TO DO: Copy the entries below, starting with the line that contains "Open the 所有 media filter dropdown" and continuing through the line that contains "Click the 1/1", with both of those lines included.

DATASET:

┄┄┄┄┄┄

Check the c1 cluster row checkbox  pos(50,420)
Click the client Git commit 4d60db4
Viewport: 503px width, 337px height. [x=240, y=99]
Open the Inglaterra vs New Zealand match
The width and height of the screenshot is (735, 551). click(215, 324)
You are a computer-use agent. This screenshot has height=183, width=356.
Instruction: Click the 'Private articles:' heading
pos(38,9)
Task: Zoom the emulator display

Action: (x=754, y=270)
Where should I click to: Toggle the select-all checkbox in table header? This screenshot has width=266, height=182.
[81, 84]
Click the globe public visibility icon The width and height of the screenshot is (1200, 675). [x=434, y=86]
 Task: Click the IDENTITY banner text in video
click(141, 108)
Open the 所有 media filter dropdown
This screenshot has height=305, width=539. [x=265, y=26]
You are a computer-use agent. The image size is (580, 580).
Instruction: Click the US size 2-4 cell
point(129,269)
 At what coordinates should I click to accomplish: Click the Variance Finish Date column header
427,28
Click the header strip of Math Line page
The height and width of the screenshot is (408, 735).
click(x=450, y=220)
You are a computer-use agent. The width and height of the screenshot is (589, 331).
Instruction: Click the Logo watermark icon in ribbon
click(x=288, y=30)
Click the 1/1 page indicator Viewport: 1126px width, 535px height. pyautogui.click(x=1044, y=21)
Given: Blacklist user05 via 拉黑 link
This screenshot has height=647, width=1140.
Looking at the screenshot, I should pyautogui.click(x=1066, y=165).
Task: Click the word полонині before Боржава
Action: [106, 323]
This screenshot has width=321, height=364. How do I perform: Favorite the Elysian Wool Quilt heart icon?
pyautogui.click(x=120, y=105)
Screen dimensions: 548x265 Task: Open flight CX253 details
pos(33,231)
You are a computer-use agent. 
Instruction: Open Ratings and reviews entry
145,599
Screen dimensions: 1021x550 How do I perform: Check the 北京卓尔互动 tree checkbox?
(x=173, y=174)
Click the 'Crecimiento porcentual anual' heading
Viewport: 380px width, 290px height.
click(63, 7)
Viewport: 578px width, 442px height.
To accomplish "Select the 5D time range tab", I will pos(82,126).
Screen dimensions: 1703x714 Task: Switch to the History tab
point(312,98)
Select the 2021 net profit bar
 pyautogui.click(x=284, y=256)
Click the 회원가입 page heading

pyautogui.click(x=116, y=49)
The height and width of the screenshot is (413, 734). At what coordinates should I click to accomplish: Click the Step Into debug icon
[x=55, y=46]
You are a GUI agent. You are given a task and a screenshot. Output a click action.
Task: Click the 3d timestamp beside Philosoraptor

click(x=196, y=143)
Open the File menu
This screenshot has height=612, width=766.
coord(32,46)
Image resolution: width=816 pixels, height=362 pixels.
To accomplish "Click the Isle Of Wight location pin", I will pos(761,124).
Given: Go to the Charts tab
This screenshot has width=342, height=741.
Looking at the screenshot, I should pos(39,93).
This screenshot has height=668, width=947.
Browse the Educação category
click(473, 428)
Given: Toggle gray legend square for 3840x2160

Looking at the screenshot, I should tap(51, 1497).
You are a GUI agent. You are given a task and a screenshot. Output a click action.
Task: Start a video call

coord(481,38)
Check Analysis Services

┄┄┄┄┄┄

WRITTEN SOLUTION:
Open the 所有 media filter dropdown
This screenshot has height=305, width=539. [x=265, y=26]
You are a computer-use agent. The image size is (580, 580).
Instruction: Click the US size 2-4 cell
point(129,269)
 At what coordinates should I click to accomplish: Click the Variance Finish Date column header
427,28
Click the header strip of Math Line page
The height and width of the screenshot is (408, 735).
click(x=450, y=220)
You are a computer-use agent. The width and height of the screenshot is (589, 331).
Instruction: Click the Logo watermark icon in ribbon
click(x=288, y=30)
Click the 1/1 page indicator Viewport: 1126px width, 535px height. pyautogui.click(x=1044, y=21)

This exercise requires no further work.